Friday, December 6, 2013

Diminishing Returns

One of the reasons for the slowing of Kryder's Law has been that the investment needed to get successive generations of disk technology into the market has been increasing. Assuming per-drive costs and volumes are approximately stable, this means that a technology generation has to stay in the market longer to recoup its development costs. Thus, even if the proportional density increase in each generation is the same, because the generations are spaced further apart, the result is a slower Kryder's Law.

Henry Samueli, CTO of Broadcom, makes the same point about Moore's Law.
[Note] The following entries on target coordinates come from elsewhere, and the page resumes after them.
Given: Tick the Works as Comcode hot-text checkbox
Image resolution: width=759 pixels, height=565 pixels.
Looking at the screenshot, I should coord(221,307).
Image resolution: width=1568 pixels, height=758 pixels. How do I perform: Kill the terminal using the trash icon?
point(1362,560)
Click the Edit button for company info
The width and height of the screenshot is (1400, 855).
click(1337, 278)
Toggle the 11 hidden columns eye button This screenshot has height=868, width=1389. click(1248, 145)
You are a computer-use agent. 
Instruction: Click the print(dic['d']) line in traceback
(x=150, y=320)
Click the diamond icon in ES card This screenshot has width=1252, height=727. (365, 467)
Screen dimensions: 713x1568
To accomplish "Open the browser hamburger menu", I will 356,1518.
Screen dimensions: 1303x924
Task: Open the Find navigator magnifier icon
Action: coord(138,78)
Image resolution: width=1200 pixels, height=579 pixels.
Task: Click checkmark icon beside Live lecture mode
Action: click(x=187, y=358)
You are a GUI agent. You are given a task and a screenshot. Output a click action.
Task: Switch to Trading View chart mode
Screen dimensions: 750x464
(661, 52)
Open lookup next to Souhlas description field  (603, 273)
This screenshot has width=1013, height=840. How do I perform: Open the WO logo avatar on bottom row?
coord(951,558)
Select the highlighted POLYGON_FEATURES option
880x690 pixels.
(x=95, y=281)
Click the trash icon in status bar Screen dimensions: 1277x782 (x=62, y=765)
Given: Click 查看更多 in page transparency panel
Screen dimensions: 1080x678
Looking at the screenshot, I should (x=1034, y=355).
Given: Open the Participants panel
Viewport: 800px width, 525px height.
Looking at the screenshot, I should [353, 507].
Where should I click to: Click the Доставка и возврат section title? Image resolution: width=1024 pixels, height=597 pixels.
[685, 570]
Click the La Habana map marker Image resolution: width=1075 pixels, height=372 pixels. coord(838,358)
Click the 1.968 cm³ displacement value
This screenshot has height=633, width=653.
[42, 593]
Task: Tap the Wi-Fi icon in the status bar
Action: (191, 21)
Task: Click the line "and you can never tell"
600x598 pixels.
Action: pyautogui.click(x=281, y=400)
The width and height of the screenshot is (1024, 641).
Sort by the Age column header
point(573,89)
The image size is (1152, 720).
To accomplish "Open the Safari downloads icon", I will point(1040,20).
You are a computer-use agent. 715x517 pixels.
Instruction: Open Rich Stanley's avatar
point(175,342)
As the feature size of successive chip generations decreases, the cost of the manufacturing technology increases. And the techniques needed, such as FinFET and other 3D technologies, also slow down and increase the cost of using the manufacturing technology:
Process nodes themselves still have room to advance, but they may also be headed for a wall in about 15 years, Samueli said. After another three generations or so, chips will probably reach 5nm, and at that point there will be only 10 atoms from the beginning to the end of each transistor gate, he said. Beyond that, further advances may be impossible.
"You can't build a transistor with one atom," Samueli said. There's no obvious path forward at that point, either. "As of yet, we have not seen a viable replacement for the CMOS transistor as we've known it for the last 50 years."
... the ongoing bargain of getting more for less eventually will end, Samueli said. "We've been spoiled by these devices getting cheaper and cheaper and cheaper in every generation. We're just going to have to live with prices leveling off," he said.
Both of these are simply applications of the Law of Diminishing Returns.

2 comments:

David. said...

Rachel Courtland at IEEE Spectrum has a piece called The Status of Moore's Law: It's Complicated. She points out that the "node names" that used to measure progress, from 20nm to 14nm to 10nm, no longer refer to the size of the transistors:

"But the relationship between node names and chip dimensions is far from straightforward. Nowadays, a particular node name does not reflect the size of any particular chip feature, as it once did. And in the past year, the use of node names has become even more confusing, as chip foundries prepare to roll out 14-nm and 16-nm chips, custom-made for smartphone makers and other customers, that will be no denser than the previous 20-nm generation. That might be just a temporary hiccup, a one-time-only pause in chip-density improvement. But it’s emblematic of the perplexing state of the field."

And it isn't just that the dimensions aren't shrinking as fast as they used to, it is also that the overheads, such as error-correction and adapting to performance variation, involved in coping with the "smaller" transistors are increasing:

"When you factor those circuits in, chips are no longer twice as dense from generation to generation. In fact, Kahng’s analysis suggests, the density improvement over the past three generations, from 2007 on, has been closer to 1.6 than 2. This smaller density benefit means costlier chips, and it also has an impact on performance because signals must be driven over longer distances. The shortfall is consistent enough, Kahng says, that it could be considered its own law."

David. said...

The Economist notices the problem. In a piece entitled No Moore they say:

"In 2002 a dollar purchased about 2.6m transistors with features as small as 180 nanometres, or millionths of a millimetre. In 2014 transistors with features one-ninth that size will cost just 20m to the dollar. Yet shrinking transistors further will make them more expensive. In 2015 a dollar will buy 19m (see chart). This is because an expensive basket of technologies must be developed for each new generation of smaller transistors (they are already smaller than the wavelength of the light with which they are etched)."